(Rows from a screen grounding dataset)
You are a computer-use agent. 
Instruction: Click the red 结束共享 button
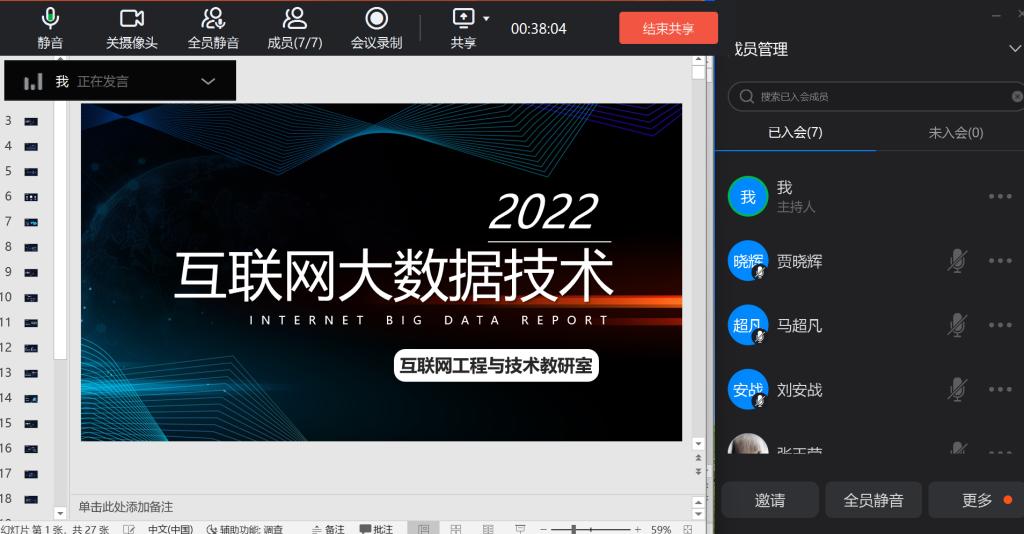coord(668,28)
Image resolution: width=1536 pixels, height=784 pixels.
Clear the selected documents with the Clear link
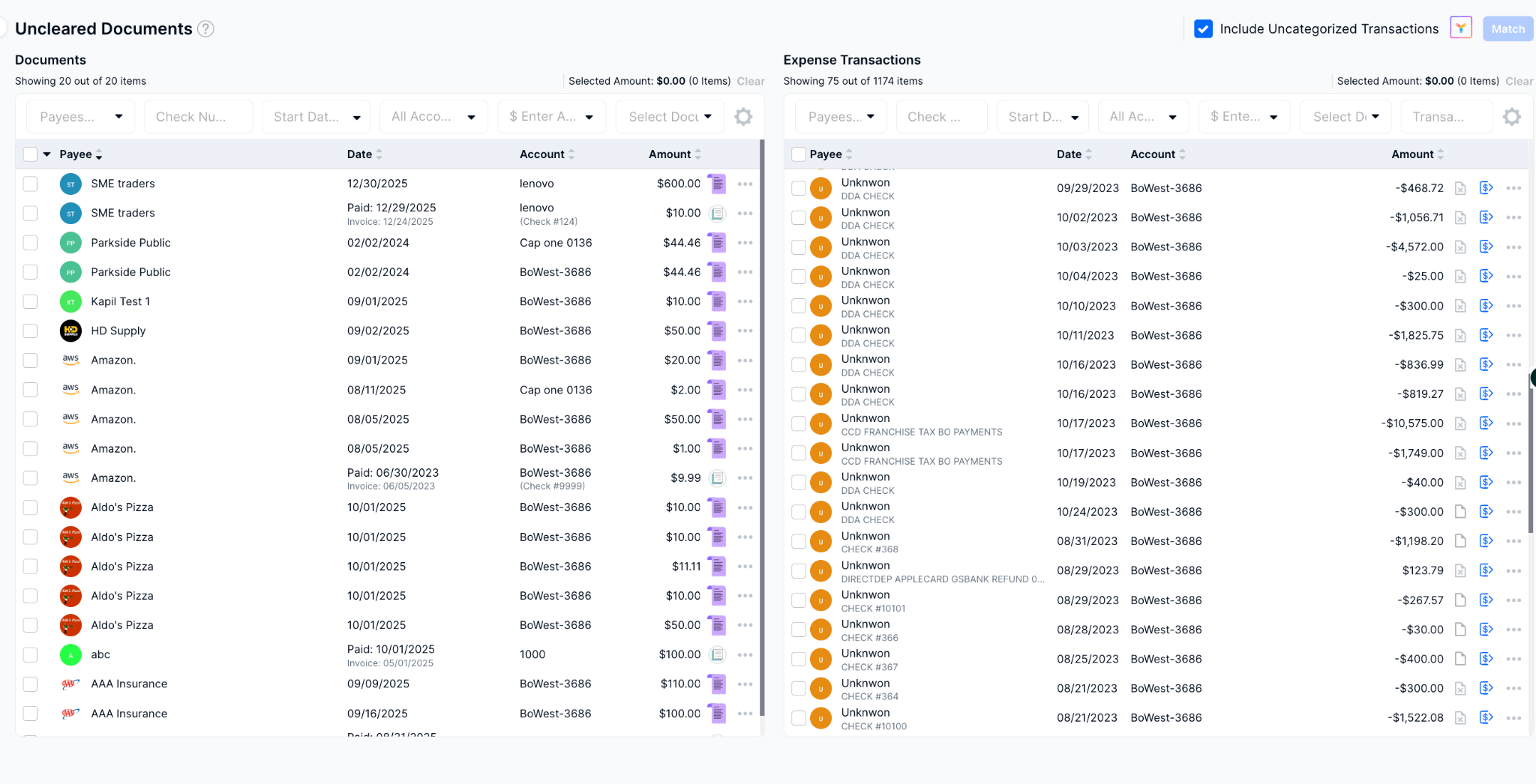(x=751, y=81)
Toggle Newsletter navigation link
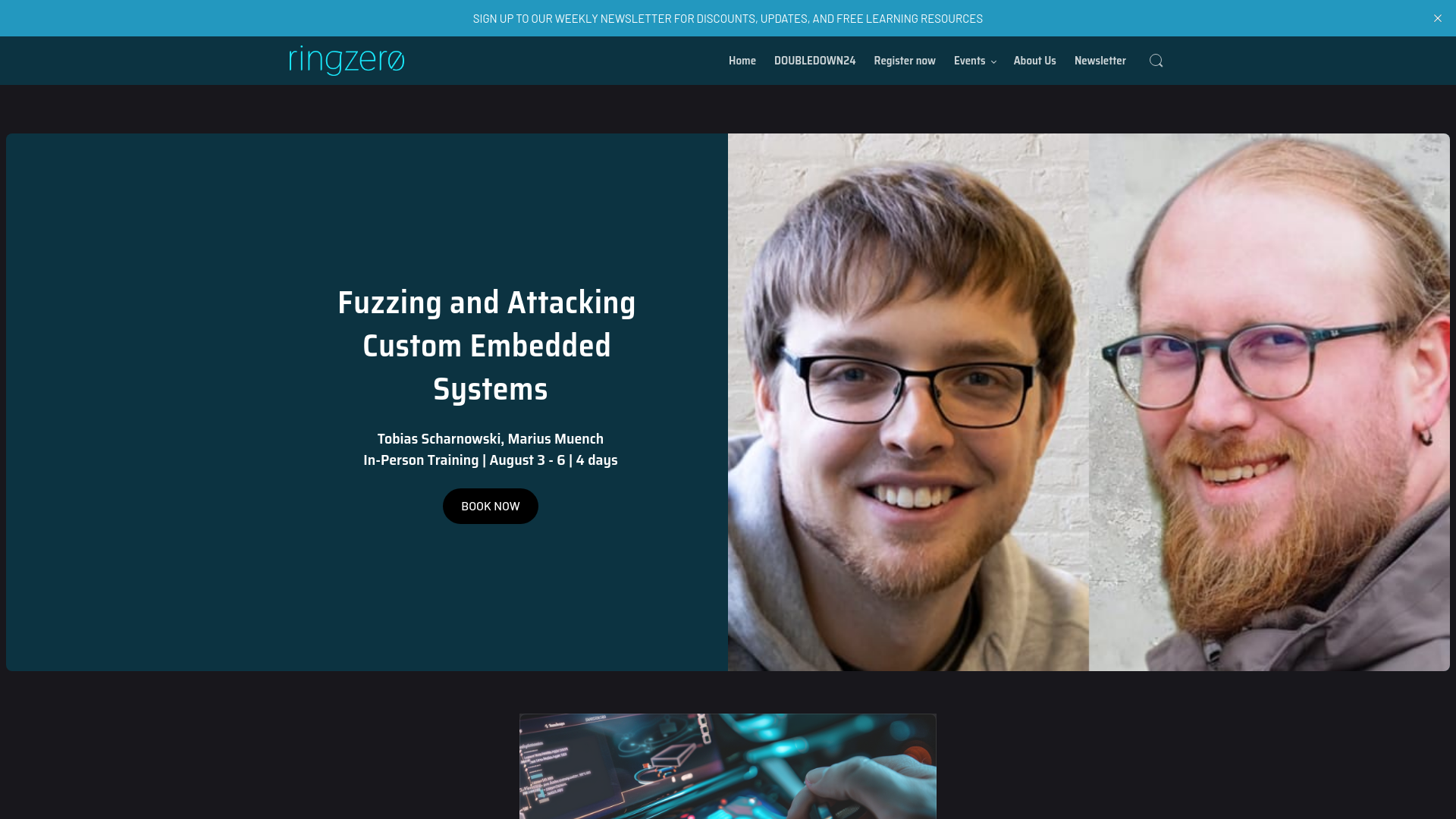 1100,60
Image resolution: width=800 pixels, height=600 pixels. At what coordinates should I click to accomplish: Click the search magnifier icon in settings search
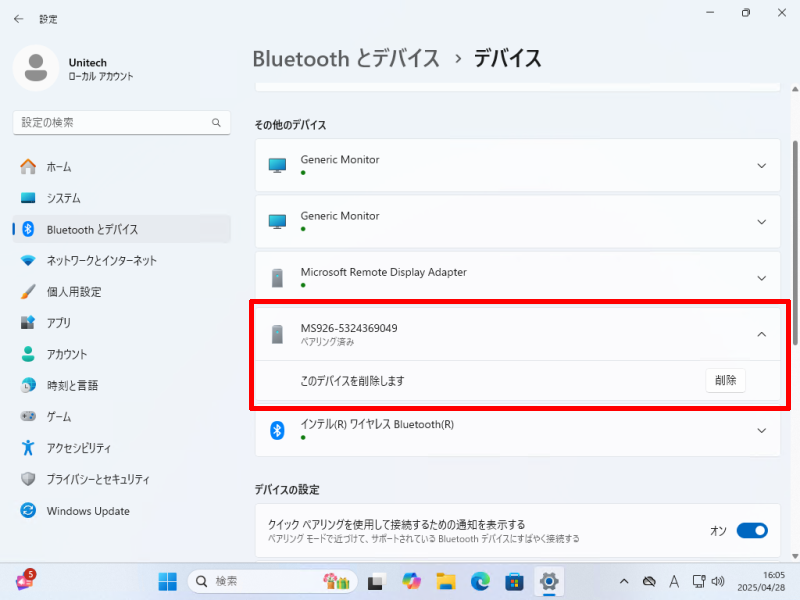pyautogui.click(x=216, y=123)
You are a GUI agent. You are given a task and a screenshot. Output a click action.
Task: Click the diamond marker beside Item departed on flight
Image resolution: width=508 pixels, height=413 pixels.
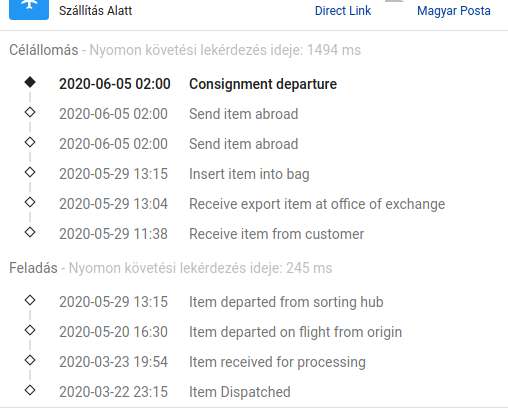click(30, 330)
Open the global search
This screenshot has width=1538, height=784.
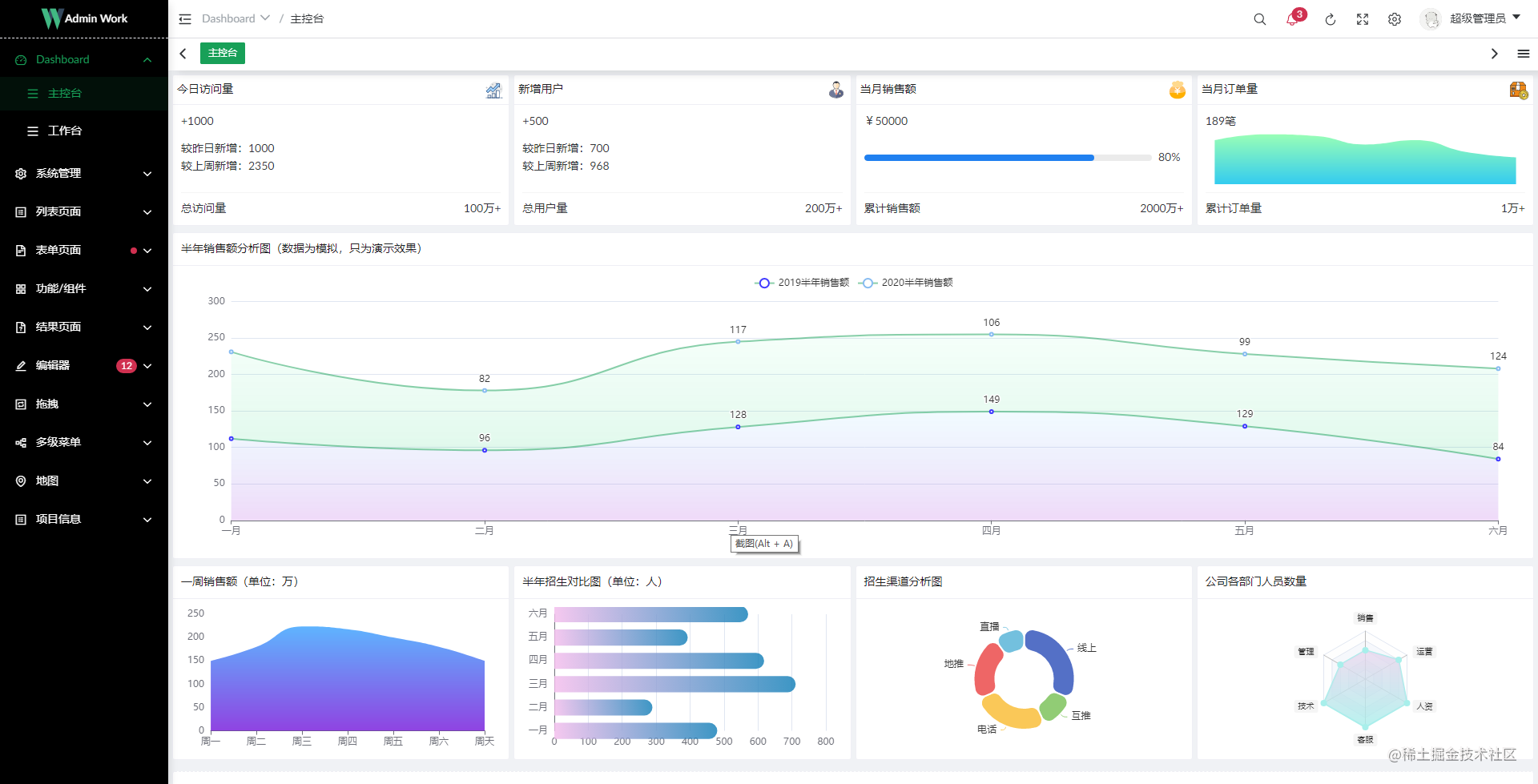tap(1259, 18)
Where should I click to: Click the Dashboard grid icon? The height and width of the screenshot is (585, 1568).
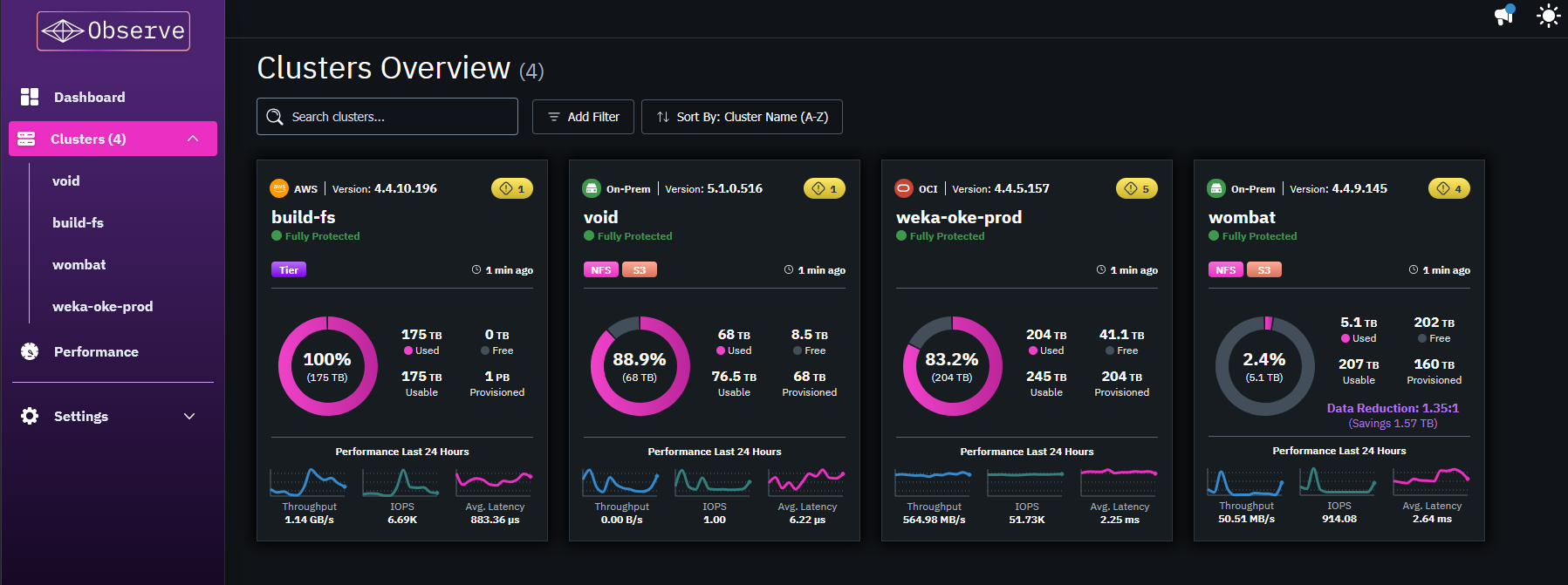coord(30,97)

Your instructions:
Reproduce all of the rows above word for word, leaving out the pictures.

Task answer:
You are a computer-use agent. 
Instruction: Click the red 结束共享 button
coord(668,28)
Image resolution: width=1536 pixels, height=784 pixels.
Clear the selected documents with the Clear link
(x=751, y=81)
Toggle Newsletter navigation link
 1100,60
Image resolution: width=800 pixels, height=600 pixels. At what coordinates should I click to accomplish: Click the search magnifier icon in settings search
pyautogui.click(x=216, y=123)
You are a GUI agent. You are given a task and a screenshot. Output a click action.
Task: Click the diamond marker beside Item departed on flight
Image resolution: width=508 pixels, height=413 pixels.
click(30, 330)
Open the global search
This screenshot has width=1538, height=784.
tap(1259, 18)
Where should I click to: Click the Dashboard grid icon? The height and width of the screenshot is (585, 1568).
coord(30,97)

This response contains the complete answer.